CLO has been shown to suppress gastric damage more strongly than ETZ or MSG (Figs. 3a, b, 4a, b), suggesting another gastroprotective mechanism including the inhibition of pepsin and acid secretion.22) Furthermore, since MSG is known to be metabolized to methylergometrin, which possesses several pharmacological actions,23) it cannot be concluded that gastroprotective mechanism of MSG and also ETZ is exerted via 5HT2B receptor blockade in this study. Further research would be needed to determine the precise mechanism of gastroprotective effect of ETZ.

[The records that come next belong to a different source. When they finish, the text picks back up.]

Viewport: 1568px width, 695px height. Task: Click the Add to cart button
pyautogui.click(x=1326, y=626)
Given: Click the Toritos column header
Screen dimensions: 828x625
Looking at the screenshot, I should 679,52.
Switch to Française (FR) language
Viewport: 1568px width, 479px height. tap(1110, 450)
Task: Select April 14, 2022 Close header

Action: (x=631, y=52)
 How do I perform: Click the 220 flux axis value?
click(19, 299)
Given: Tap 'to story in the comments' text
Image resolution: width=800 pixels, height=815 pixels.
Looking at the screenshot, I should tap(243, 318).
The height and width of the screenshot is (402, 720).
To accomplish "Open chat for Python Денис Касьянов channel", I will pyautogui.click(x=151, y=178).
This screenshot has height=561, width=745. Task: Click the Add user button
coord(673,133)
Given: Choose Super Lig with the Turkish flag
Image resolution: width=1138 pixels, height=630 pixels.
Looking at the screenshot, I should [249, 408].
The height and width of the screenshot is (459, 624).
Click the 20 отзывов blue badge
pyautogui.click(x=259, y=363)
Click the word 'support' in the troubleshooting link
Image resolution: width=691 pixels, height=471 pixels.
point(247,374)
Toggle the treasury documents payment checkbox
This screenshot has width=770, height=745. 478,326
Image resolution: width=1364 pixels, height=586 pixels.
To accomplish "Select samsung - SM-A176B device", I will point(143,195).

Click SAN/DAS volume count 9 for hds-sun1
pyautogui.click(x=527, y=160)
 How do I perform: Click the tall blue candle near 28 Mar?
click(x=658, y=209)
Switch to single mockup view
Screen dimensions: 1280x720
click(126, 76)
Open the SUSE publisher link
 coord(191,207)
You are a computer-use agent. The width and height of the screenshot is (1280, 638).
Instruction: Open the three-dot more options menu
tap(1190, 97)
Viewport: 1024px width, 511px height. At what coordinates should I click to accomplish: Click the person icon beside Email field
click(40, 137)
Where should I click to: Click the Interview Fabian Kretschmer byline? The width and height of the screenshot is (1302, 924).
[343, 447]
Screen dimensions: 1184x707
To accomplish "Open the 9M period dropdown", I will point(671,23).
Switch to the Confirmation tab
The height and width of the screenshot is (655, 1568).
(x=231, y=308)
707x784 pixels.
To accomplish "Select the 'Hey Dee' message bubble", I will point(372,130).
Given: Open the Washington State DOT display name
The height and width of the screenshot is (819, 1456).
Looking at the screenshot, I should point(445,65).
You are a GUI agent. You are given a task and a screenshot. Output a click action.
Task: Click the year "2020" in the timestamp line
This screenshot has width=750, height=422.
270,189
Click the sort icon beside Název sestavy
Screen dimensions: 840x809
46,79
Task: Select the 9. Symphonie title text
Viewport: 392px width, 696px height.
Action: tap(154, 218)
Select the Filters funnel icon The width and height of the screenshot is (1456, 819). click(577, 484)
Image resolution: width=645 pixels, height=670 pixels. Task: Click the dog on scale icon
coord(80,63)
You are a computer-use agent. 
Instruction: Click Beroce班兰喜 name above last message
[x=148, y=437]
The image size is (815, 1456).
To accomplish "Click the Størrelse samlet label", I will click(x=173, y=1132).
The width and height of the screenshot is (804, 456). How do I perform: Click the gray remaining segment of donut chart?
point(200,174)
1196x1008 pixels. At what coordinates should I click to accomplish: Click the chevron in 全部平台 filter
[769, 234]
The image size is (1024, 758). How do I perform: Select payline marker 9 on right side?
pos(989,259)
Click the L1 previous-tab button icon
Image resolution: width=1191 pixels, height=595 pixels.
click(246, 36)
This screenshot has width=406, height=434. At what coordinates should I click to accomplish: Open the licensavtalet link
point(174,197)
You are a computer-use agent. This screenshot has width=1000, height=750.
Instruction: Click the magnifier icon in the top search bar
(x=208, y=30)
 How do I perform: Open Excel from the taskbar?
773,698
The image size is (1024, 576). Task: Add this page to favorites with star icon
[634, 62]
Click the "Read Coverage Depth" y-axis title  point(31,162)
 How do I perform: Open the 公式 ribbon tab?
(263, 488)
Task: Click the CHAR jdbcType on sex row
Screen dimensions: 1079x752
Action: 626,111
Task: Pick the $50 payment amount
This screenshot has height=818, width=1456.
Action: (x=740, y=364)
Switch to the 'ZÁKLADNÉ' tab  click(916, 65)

In summary, we have provided evidence suggesting that the antipyretic analgesic ETZ exerts a protective effect against IBP-induced gastric mucosal damage at least by suppressing the gastric contraction. We propose that an appropriate combination of ETZ and other NSAIDs might be useful not only for its synergic analgesic effect, but also for reducing gastric symptoms.
The authors declare no conflict of interest.